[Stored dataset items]
● ● ●

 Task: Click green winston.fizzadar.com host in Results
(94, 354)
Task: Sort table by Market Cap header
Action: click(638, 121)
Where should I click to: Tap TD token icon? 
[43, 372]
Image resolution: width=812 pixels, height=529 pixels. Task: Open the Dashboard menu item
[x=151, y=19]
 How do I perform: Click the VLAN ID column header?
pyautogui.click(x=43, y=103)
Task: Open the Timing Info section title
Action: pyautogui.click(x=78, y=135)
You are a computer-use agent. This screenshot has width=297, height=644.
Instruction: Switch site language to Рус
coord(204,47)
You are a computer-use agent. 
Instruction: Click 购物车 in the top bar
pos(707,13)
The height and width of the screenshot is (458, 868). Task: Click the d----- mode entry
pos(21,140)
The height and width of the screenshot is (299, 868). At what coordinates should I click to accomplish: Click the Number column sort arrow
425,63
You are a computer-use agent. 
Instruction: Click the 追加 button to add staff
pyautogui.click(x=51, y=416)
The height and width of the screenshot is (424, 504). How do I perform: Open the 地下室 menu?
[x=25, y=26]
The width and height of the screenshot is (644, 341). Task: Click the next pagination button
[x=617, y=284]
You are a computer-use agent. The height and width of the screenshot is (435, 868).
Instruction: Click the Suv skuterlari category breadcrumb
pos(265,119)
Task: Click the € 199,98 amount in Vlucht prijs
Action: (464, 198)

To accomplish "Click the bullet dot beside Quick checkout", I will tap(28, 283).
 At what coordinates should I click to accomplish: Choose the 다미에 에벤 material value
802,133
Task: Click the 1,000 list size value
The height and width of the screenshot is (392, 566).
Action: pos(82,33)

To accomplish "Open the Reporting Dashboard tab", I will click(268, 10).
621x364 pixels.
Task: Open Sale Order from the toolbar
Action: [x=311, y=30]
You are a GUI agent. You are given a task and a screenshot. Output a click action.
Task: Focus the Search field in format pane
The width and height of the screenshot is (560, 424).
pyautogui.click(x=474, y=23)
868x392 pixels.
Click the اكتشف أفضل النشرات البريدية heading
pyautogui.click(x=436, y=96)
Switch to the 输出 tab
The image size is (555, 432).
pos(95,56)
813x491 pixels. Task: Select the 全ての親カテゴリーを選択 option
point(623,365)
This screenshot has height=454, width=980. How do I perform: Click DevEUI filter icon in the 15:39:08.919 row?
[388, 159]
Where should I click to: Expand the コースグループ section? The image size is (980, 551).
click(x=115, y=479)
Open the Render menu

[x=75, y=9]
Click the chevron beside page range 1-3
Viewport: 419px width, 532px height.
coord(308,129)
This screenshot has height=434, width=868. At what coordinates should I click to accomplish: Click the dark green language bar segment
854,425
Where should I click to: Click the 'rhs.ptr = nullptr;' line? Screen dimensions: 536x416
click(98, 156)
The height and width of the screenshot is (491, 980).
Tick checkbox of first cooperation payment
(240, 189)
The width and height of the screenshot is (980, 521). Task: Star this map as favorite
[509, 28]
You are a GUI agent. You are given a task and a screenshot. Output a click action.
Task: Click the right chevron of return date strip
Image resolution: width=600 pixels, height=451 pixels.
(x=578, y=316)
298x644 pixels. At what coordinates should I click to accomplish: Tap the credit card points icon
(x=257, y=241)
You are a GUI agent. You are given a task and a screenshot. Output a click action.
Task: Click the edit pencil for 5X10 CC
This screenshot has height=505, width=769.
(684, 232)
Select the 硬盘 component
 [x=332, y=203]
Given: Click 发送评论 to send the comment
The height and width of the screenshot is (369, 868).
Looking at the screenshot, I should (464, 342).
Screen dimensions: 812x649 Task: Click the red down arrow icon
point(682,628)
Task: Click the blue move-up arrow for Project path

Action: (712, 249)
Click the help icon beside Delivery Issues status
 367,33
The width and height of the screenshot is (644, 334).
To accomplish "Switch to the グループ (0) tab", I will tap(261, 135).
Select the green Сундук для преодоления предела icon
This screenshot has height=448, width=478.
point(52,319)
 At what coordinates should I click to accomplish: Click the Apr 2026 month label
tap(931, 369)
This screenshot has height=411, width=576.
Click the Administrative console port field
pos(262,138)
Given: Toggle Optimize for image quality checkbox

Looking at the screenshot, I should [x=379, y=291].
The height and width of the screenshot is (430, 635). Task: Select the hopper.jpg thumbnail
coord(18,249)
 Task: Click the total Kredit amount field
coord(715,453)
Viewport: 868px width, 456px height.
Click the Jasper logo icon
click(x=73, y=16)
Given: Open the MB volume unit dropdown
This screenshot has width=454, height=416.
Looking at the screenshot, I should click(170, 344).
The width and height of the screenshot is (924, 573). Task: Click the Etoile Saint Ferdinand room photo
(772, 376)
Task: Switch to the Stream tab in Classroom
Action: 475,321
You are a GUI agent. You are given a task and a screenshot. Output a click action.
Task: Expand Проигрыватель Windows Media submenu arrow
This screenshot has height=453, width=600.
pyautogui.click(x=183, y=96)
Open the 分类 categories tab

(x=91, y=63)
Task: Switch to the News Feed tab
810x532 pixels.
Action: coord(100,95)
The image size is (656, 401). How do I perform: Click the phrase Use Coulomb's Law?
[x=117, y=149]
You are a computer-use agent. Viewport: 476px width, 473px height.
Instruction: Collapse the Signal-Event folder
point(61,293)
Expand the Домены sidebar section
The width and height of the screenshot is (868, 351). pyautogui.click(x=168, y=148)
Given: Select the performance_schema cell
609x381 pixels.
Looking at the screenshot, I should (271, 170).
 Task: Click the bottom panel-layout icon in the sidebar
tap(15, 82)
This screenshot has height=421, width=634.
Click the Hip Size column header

● ● ●

Task item: Count how many lines in the records above hold the word "computer", and answer with that number alone.

Task response: 5